Genç kız derin düşünceler ile kapının arkasında oturur pozisyonda uyuyakalmıştı. Bir koku yayılmıştı etrafa. Yanık gibi. Ne oluyordu? Simay gözlerini araladı. Hala karanlıktı. Etrafı kokladı. Sonra kapının camının renginin turuncu olduğunu gördü. Bu yangındı.

Simay kapıyı yumrukluyordu. O kadar fazla bağırmıştı ki neredeyse sesini sonsuza kadar kaybedecekti. Bu sefer tekme atıyordu. Onun küçücük güçsüz vücudu mu açacaktı kapıyı? Nafile. Annesi uyanmıyordu işte.  Belki de uyanmıştı alevlerin arasında kurtarılmayı bekliyordu. Hayır, bu olamazdı. Babasını kaybetmişti. Annesini de kaybedemezdi. Ceplerine baktı. Telefonu paltosunun cebindeydi. Bunu nasıl düşünememişti? Üzerini çıkarmamasına da şükretmişti. Şarjı azalmıştı. Ekranı kapanacak derecede kararmıştı.

"Hayır şimdi sırası değil aptal telefon. Hepsi İrem yüzünden. İki yüz on beş defa ararsa tabii biter şarjım"

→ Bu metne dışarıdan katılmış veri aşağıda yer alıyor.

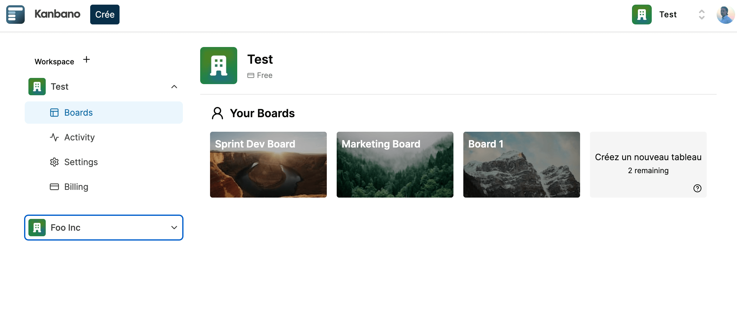The width and height of the screenshot is (737, 329).
Task: Open the Sprint Dev Board
Action: tap(268, 165)
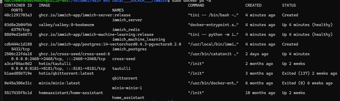This screenshot has width=340, height=101.
Task: Click container ID 48c1291703a3
Action: click(x=18, y=15)
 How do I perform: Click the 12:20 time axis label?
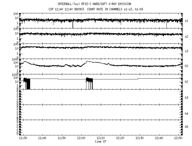click(120, 138)
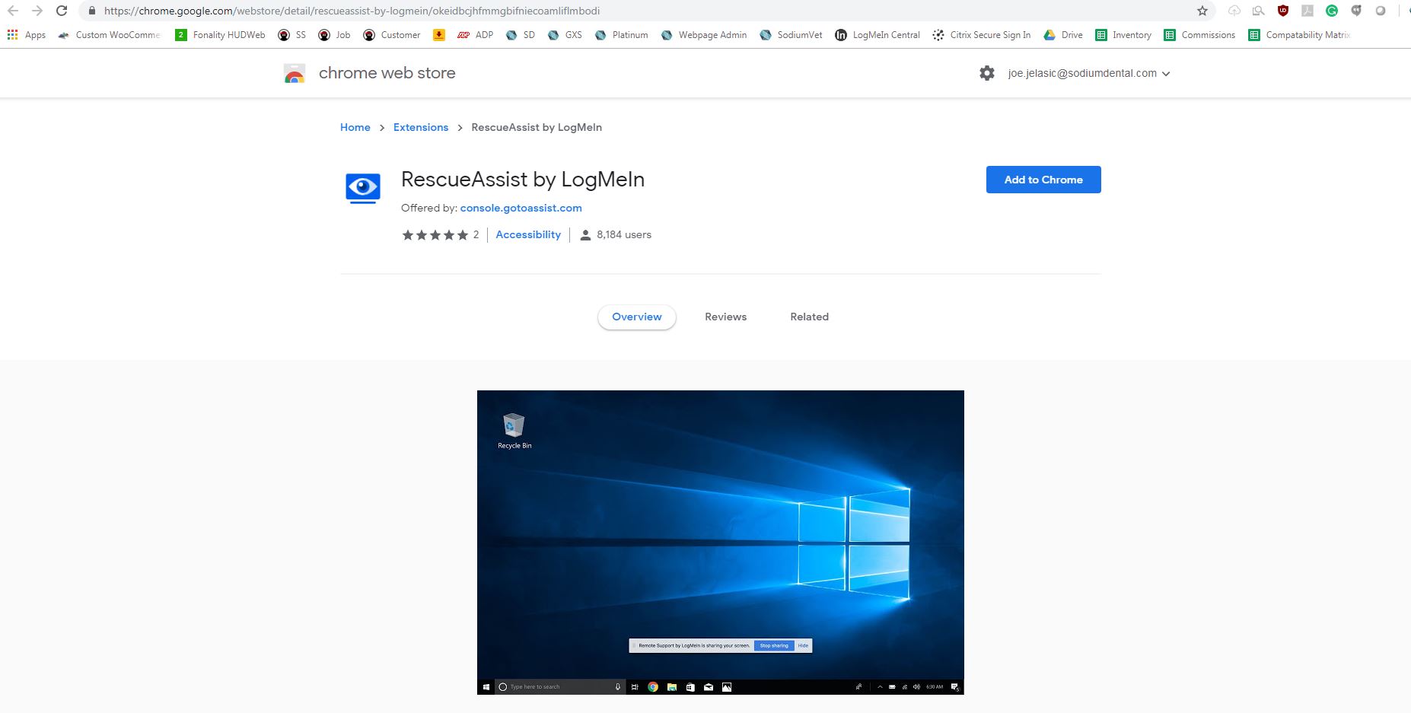
Task: Select the Overview tab
Action: click(x=637, y=317)
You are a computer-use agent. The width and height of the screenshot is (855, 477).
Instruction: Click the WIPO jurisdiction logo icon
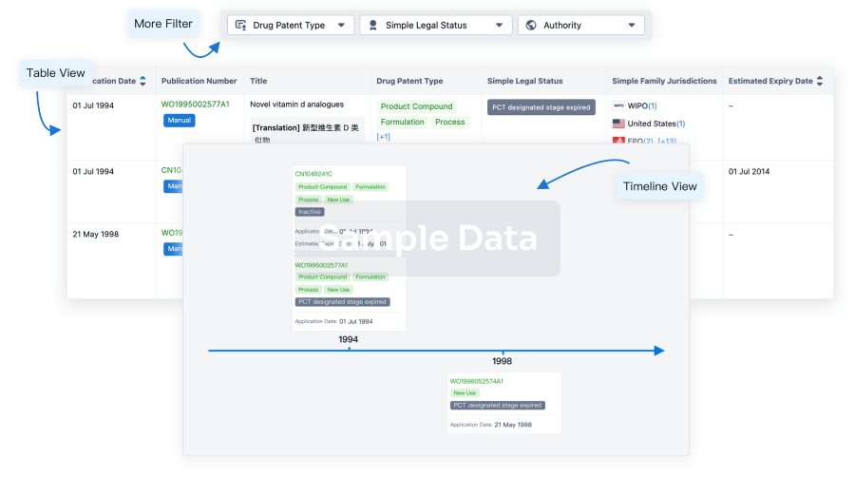coord(618,105)
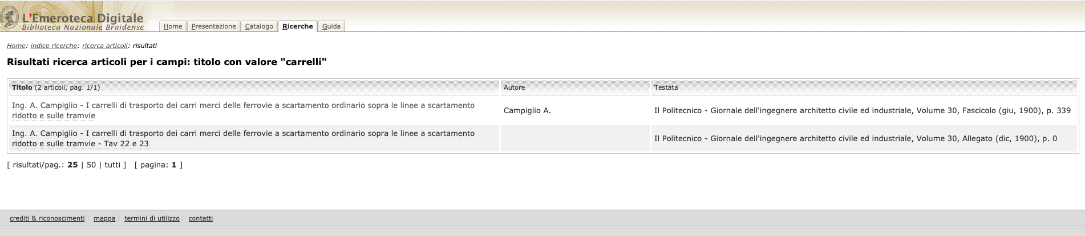The height and width of the screenshot is (236, 1085).
Task: Go back to ricerca articoli breadcrumb
Action: tap(104, 46)
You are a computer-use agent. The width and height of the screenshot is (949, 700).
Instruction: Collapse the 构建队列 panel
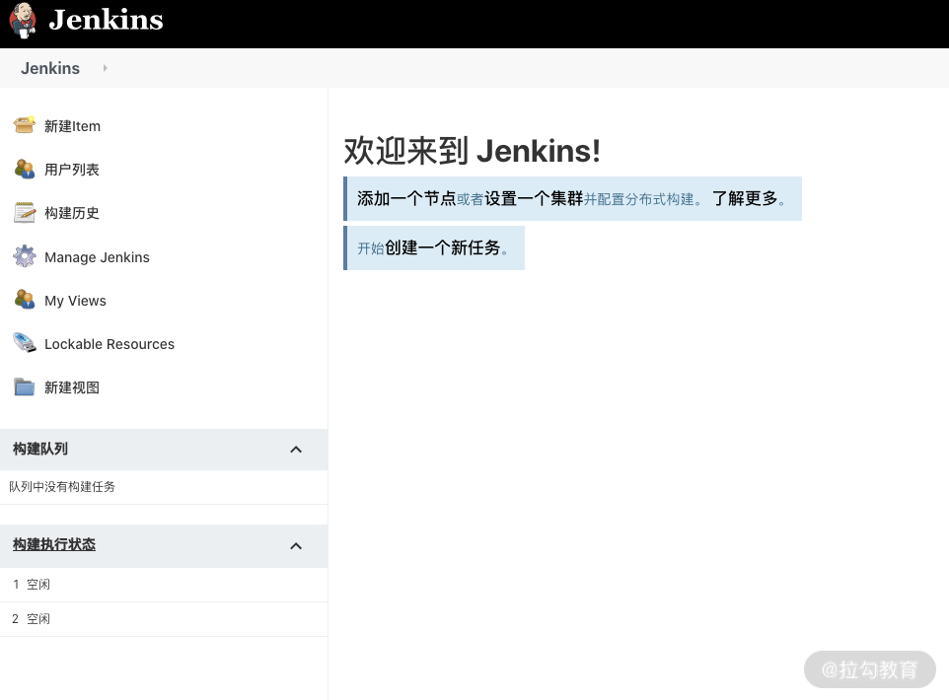point(296,450)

İrem'e kızıyordu ama bir dakika. Evlerinin yedek anahtarı İrem'de vardı. Arayıp yangın fazla büyümeden  içeri girmesini ve onu kurtarmasını mı isteyecekti? Hayır. İrem ile küstü. Bunu yapamazdı. Aramasa da kendini ölüme mi terk edecekti? Tabii ya bunu nasıl düşünemedi? İtfaiyeyi arayacaktı.

Aniden tuvaletin kapısı açılmıştı. Ateşin kokusu, dumanı o kadar çok dolmuştu ki içeriye neredeyse ölecekti geç kız. Peki Simay'ı şuan kucaklayan kimdi? Ayırt edemiyordu. Ama bir yerlerden tanıdık geliyordu. İtfaiye ekipleri de değildi.